Les bonus vidéo sont au nombre de 8 :
Un comparatif avant/après restauration. Effectivement, l’écart est édifiant et on s’aperçoit de la pâleur de la copie originale.
L’interview du réalisateur David Lai. Dans un anglais impeccable, Lai revient sur le travail de documentation et sur ce que le film a apporté en son temps. On ressent l’implication qu’il a pu avoir sur Lonely Fifteen.
L’interview de l’actrice Irene Wan. L’actrice principale Becky Lam n’a pas souhaité faire carrière dans le cinéma et bien qu’ayant remporté le prix de la meilleure actrice en 1982, Lonely Fifteen est son seul film. En revanche, Irene Wan, dont le personnage nous brise le cœur, est devenue une actrice connue. Les quelques anecdotes qu’elle décrit permettent d’apporter un autre regard sur l’œuvre que ceux du point de vue des créateurs, d’autant que le travail d’interprétation des acteurs et des actrices y est capital.

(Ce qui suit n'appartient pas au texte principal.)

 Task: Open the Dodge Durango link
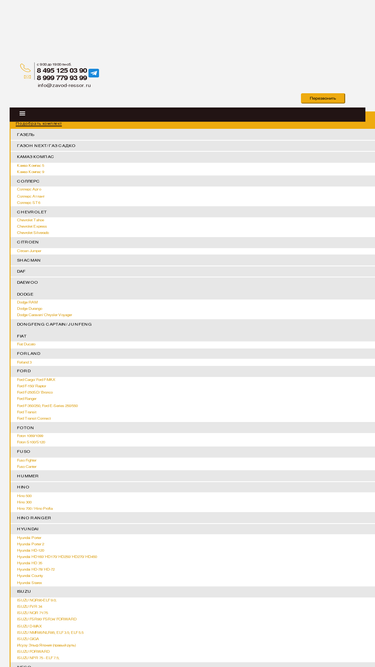click(30, 308)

L’interview du producteur Michael Mak. Mak élargit l’angle de vue à travers l’histoire de la Johnny Mak Production, fondée par son frère. L’occasion est de rappeler que la petite firme, en joint-venture avec Golden Harvest, a produit de petits chefs-d’œuvre, tels que Le Bras armé de la loi 1, 2 et 3. La production s’est tout d’abord illustrée dans les films aux sujets de société et c’est en cela qu’elle a marqué les esprits.
La présentation du film par Arnaud Lanuque. Toujours précis et impeccable, Lanuque dit en peu de temps énormément de choses sur le contexte du film et de la société hongkongaise de son époque.
La présentation du film par Frédéric Monvoisin. À travers une optique plus analytique, Monvoisin pousse haut le décryptage du film, avec un focus sur la perception de la rétrocession 15 ans auparavant, latente, et comment elle a créé un climat turbulent dans la colonie anglaise et ainsi donner des films anxiogènes tels que Lonely Fifteen.
Une analyse de la représentation de la jeunesse à Hong Kong par Julien Sévéon. On retrouve Sévéon comme on retrouve Lanuque dans les bonus de Spectrum. Sévéon a une connaissance macro impressionnante et permet de situer Lonely Fifteen parfaitement, à travers les liens entre le film et les personnalités qui lui ont donné vie.
Une longue analyse par le podcast anglophone Podcast On Fire. Les deux animateurs, qui ont fait de longues recherches sur le contexte du film, sur le réalisateur David Lai et les actrices Irene Wan et Becky Lam, offrent un beau regard sur la production cinématographique hongkongaise des années 1980. Ils évoquent Lonely Fifteen de long en large en une heure d’enregistrement, mettent le doigt aussi bien sur ses immenses qualités – la prise de son direct, qui n’a rien d’anodin en 1982 compte-tenu de la rareté du procédé à Hong Kong – que sur ses limites – des pistes narratives peu ou mal explorées, à attribuer au manque d’expérience de David Lai à l’époque.
La bande-annonce.
Maxime Bauer.
Lonely Fifteen de David Lai. Hong Kong. 1982. Disponible en combo Blu-Ray/DVD chez Spectrum Films en août 2020.